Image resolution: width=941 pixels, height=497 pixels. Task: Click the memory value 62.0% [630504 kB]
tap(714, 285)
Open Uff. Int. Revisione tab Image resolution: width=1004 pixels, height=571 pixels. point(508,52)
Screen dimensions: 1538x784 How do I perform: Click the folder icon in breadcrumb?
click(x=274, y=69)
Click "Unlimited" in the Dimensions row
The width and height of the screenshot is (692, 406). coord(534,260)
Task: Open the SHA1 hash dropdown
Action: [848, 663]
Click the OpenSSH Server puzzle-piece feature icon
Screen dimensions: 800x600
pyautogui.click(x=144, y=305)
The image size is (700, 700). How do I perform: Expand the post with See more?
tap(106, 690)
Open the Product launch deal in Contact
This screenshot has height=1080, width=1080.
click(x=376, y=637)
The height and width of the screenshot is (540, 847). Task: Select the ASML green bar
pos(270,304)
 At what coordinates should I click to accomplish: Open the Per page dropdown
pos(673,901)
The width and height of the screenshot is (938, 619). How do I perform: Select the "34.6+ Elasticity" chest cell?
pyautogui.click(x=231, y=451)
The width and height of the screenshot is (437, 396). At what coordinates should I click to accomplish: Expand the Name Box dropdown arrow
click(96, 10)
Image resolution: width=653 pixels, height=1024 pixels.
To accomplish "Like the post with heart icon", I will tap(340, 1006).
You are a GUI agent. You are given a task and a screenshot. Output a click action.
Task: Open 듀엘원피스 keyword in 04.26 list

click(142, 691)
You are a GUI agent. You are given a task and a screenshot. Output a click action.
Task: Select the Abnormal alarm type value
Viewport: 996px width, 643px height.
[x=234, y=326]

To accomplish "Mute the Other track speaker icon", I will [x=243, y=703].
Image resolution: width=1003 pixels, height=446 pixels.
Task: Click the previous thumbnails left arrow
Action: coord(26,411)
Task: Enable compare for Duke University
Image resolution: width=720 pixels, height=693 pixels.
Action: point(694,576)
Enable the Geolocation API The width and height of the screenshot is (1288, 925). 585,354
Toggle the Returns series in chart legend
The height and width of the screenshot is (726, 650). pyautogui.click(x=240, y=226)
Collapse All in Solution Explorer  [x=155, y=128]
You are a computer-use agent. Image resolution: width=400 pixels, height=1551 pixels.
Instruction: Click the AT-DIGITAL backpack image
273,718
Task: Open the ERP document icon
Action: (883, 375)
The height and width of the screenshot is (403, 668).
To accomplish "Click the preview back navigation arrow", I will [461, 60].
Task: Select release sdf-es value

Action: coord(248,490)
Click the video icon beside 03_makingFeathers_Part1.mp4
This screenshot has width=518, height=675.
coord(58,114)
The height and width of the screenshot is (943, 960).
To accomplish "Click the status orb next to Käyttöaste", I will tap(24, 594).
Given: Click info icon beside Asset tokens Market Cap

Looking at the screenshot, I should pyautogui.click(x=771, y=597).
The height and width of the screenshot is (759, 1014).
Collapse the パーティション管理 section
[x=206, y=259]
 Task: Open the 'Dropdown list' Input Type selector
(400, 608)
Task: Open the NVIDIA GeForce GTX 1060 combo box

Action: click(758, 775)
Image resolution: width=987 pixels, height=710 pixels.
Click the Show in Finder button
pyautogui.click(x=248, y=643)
■ ■ ■ ■
Can you convert all of the lines above into a numbered list, leaving out any blank lines?

1. Image resolution: width=941 pixels, height=497 pixels. Task: Click the memory value 62.0% [630504 kB]
2. tap(714, 285)
3. Open Uff. Int. Revisione tab Image resolution: width=1004 pixels, height=571 pixels. point(508,52)
4. Screen dimensions: 1538x784 How do I perform: Click the folder icon in breadcrumb?
5. click(x=274, y=69)
6. Click "Unlimited" in the Dimensions row
7. The width and height of the screenshot is (692, 406). coord(534,260)
8. Task: Open the SHA1 hash dropdown
9. Action: [848, 663]
10. Click the OpenSSH Server puzzle-piece feature icon
11. Screen dimensions: 800x600
12. pyautogui.click(x=144, y=305)
13. The image size is (700, 700). How do I perform: Expand the post with See more?
14. tap(106, 690)
15. Open the Product launch deal in Contact
16. This screenshot has height=1080, width=1080.
17. click(x=376, y=637)
18. The height and width of the screenshot is (540, 847). Task: Select the ASML green bar
19. pos(270,304)
20.  At what coordinates should I click to accomplish: Open the Per page dropdown
21. pos(673,901)
22. The width and height of the screenshot is (938, 619). How do I perform: Select the "34.6+ Elasticity" chest cell?
23. pyautogui.click(x=231, y=451)
24. The width and height of the screenshot is (437, 396). At what coordinates should I click to accomplish: Expand the Name Box dropdown arrow
25. click(96, 10)
26. Image resolution: width=653 pixels, height=1024 pixels.
27. To accomplish "Like the post with heart icon", I will tap(340, 1006).
28. You are a GUI agent. You are given a task and a screenshot. Output a click action.
29. Task: Open 듀엘원피스 keyword in 04.26 list
30. click(142, 691)
31. You are a GUI agent. You are given a task and a screenshot. Output a click action.
32. Task: Select the Abnormal alarm type value
33. Viewport: 996px width, 643px height.
34. [x=234, y=326]
35. To accomplish "Mute the Other track speaker icon", I will [x=243, y=703].
36. Image resolution: width=1003 pixels, height=446 pixels.
37. Task: Click the previous thumbnails left arrow
38. Action: coord(26,411)
39. Task: Enable compare for Duke University
40. Image resolution: width=720 pixels, height=693 pixels.
41. Action: point(694,576)
42. Enable the Geolocation API The width and height of the screenshot is (1288, 925). 585,354
43. Toggle the Returns series in chart legend
44. The height and width of the screenshot is (726, 650). pyautogui.click(x=240, y=226)
45. Collapse All in Solution Explorer  [x=155, y=128]
46. You are a computer-use agent. Image resolution: width=400 pixels, height=1551 pixels.
47. Instruction: Click the AT-DIGITAL backpack image
48. 273,718
49. Task: Open the ERP document icon
50. Action: (883, 375)
51. The height and width of the screenshot is (403, 668).
52. To accomplish "Click the preview back navigation arrow", I will [461, 60].
53. Task: Select release sdf-es value
54. Action: coord(248,490)
55. Click the video icon beside 03_makingFeathers_Part1.mp4
56. This screenshot has width=518, height=675.
57. coord(58,114)
58. The height and width of the screenshot is (943, 960).
59. To accomplish "Click the status orb next to Käyttöaste", I will tap(24, 594).
60. Given: Click info icon beside Asset tokens Market Cap
61. Looking at the screenshot, I should pyautogui.click(x=771, y=597).
62. The height and width of the screenshot is (759, 1014).
63. Collapse the パーティション管理 section
64. [x=206, y=259]
65.  Task: Open the 'Dropdown list' Input Type selector
66. (400, 608)
67. Task: Open the NVIDIA GeForce GTX 1060 combo box
68. Action: click(758, 775)
69. Image resolution: width=987 pixels, height=710 pixels.
70. Click the Show in Finder button
71. pyautogui.click(x=248, y=643)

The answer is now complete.